Plus généralement, le réalisateur et styliste Christopher Nolan — révélé avec «Memento», devenu culte — a bien compris l’extraordinaire potentiel que recelait les paysages de l’Alaska. Dans des compositions souvent très belles, il filme les lacs anthracites et les cimes éblouissantes, les routes désertes et les villes purgatoires, les cabanes isolées et les rivières de montagne comme autant d’éléments déterminants de l’intrigue. Dans un autre pays ou à une autre période de l’année en Alaska, cette histoire, simplement, ne pourrait pas avoir lieu.
Même les scènes d’action participent de cette dynamique expressionniste: elles ne sont pas seulement des morceaux de bravoure mais le reflet d’un état intérieur. Quand Dormer, pourchassant l’assassin sur un parquet de rondins flottant, glisse et s’enfonce dans les eaux glauques du lac, c’est à son inconscient qu’il est confronté. Cette double lecture, action et métaphore, est également à l’œuvre dans la scène qui déclenche tout, celle de la traque dans le brouillard. L’adjoint meurt de l’opacité des touffes de brume mais aussi de la confusion mentale de son chef.

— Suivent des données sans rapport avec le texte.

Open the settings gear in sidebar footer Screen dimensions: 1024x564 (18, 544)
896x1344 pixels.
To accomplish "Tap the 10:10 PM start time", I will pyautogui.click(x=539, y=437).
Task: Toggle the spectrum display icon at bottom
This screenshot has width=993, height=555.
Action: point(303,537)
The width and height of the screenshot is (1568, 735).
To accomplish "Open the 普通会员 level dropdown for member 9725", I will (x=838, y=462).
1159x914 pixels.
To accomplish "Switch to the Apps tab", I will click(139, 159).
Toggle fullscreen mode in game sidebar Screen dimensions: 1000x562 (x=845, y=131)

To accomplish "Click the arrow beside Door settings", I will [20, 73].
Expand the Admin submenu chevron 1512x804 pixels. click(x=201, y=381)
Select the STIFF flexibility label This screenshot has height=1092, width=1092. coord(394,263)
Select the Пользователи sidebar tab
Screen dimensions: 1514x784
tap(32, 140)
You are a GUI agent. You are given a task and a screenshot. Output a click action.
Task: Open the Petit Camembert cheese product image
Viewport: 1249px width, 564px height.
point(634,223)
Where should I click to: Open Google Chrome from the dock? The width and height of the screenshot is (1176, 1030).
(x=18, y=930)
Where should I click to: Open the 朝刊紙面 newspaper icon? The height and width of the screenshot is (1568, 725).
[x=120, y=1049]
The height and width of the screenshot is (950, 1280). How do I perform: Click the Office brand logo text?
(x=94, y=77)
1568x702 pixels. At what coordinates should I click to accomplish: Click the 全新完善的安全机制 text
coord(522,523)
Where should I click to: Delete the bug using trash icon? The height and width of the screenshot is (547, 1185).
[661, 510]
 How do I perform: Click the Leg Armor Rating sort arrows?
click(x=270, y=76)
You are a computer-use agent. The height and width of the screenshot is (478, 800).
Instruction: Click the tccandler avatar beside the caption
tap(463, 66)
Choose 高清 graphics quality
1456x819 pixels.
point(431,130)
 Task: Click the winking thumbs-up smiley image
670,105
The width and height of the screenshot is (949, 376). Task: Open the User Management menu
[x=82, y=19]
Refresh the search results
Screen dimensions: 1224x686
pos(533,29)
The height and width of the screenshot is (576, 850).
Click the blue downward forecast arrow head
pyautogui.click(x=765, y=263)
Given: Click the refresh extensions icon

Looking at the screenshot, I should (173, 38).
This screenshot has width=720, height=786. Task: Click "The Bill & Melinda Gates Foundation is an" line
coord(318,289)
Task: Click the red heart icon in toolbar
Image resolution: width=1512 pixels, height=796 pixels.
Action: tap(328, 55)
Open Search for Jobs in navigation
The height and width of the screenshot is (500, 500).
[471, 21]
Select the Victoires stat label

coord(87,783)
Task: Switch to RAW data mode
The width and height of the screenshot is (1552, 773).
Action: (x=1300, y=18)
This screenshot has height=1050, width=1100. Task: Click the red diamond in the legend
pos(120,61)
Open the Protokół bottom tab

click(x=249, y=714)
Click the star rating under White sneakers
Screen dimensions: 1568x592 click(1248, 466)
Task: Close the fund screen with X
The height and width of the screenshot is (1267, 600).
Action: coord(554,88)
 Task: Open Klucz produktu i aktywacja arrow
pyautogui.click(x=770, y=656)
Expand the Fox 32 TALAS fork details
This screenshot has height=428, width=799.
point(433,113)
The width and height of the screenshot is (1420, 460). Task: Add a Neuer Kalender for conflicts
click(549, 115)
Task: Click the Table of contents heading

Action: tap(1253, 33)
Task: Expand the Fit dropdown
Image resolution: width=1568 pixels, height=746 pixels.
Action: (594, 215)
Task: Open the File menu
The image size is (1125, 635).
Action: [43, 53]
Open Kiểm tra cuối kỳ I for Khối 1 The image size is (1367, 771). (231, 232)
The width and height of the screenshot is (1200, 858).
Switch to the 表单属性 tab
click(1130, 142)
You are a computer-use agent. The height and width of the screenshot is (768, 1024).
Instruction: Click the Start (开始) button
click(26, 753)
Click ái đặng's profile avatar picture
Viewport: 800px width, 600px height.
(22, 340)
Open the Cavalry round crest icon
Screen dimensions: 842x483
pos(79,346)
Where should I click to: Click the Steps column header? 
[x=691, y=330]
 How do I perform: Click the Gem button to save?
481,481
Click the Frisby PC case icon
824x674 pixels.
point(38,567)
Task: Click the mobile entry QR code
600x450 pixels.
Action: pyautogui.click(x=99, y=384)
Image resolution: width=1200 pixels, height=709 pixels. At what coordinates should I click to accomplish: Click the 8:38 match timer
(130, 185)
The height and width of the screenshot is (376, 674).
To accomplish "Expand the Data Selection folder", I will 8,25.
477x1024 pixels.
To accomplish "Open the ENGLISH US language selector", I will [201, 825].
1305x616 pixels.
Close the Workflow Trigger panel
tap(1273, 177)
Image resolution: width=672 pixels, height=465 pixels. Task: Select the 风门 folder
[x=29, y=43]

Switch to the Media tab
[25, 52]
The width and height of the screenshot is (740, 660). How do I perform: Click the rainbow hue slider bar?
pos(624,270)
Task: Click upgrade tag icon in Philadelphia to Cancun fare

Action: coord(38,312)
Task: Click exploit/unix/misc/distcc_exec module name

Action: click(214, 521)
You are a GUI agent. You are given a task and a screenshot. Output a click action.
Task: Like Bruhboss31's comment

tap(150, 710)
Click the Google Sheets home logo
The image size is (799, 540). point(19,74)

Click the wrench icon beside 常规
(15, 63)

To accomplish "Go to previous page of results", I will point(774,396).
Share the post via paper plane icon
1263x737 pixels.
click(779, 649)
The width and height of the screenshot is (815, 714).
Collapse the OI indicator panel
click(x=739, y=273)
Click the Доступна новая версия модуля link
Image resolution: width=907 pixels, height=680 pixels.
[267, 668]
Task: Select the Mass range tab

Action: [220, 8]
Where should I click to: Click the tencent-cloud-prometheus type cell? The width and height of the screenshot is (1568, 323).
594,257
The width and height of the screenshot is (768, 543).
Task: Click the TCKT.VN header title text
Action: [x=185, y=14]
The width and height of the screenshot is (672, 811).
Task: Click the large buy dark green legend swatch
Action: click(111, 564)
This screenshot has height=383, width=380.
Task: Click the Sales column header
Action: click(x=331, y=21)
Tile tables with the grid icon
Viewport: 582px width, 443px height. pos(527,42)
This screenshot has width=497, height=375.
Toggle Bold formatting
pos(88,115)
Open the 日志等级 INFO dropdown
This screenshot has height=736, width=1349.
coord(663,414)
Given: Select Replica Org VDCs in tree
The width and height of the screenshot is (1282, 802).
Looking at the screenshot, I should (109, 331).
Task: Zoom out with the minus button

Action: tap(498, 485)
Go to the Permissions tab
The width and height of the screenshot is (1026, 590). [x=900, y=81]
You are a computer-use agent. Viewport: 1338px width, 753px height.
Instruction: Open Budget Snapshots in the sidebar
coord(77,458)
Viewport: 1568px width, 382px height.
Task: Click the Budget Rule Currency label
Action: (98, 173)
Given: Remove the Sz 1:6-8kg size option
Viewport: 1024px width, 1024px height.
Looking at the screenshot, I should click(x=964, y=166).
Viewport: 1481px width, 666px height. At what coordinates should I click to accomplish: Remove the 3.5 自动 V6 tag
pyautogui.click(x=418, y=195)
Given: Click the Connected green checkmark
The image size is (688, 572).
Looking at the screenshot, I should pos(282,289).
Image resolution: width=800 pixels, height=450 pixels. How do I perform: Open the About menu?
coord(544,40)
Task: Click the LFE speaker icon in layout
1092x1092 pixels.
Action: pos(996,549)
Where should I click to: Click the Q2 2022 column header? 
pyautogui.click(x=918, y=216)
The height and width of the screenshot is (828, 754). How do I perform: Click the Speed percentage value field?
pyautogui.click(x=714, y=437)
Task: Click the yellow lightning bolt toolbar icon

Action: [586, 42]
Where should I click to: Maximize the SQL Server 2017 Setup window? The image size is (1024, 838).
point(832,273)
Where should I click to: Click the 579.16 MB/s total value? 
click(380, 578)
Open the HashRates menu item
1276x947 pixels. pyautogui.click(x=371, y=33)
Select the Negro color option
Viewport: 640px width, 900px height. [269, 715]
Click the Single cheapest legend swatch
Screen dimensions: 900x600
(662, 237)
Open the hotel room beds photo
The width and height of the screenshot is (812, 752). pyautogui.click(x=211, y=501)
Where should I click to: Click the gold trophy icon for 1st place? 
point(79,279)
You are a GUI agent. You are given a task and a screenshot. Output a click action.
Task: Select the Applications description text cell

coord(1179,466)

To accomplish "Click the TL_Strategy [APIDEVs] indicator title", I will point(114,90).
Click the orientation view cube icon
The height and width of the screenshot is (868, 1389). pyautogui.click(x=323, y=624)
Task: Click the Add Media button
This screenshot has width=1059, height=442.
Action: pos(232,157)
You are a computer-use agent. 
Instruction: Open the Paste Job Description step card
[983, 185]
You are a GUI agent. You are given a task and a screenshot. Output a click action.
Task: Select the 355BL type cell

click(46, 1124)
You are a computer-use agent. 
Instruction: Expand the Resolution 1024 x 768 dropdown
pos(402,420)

Thriller climatique d’une grande beauté, «Insomnia» est aussi un thriller à la morale austère et exigeante. Le film, remake d’un long métrage norvégien d’Erik Skjoldbjaerg passé inaperçu lors de sa sortie en France en 1998, défend l’idée que tout arrangement avec soi-même ou les autres, aussi anodin ou justifié soit-il, et même motivé par l’intérêt général, marque le début d’un engrenage qui mène à la corruption. Parce qu’il implique secret et mensonge, l’arrangement développe chez celui qui se sent autorisé à le pratiquer une impunité qui, à terme, lui faire perdre le sens commun.
C’est ce que comprend Dormer, lié malgré lui à l’assassin par un pacte dont il ne maîtrise aucun terme. C’est en quelque sorte son double négatif et cynique. Leur lutte à mort, filmée un peu trop à la manière d’une scène de série B, reste le seul bémol de ce polar élégant et prenant, empreint d’une envoûtante torpeur hallucinée.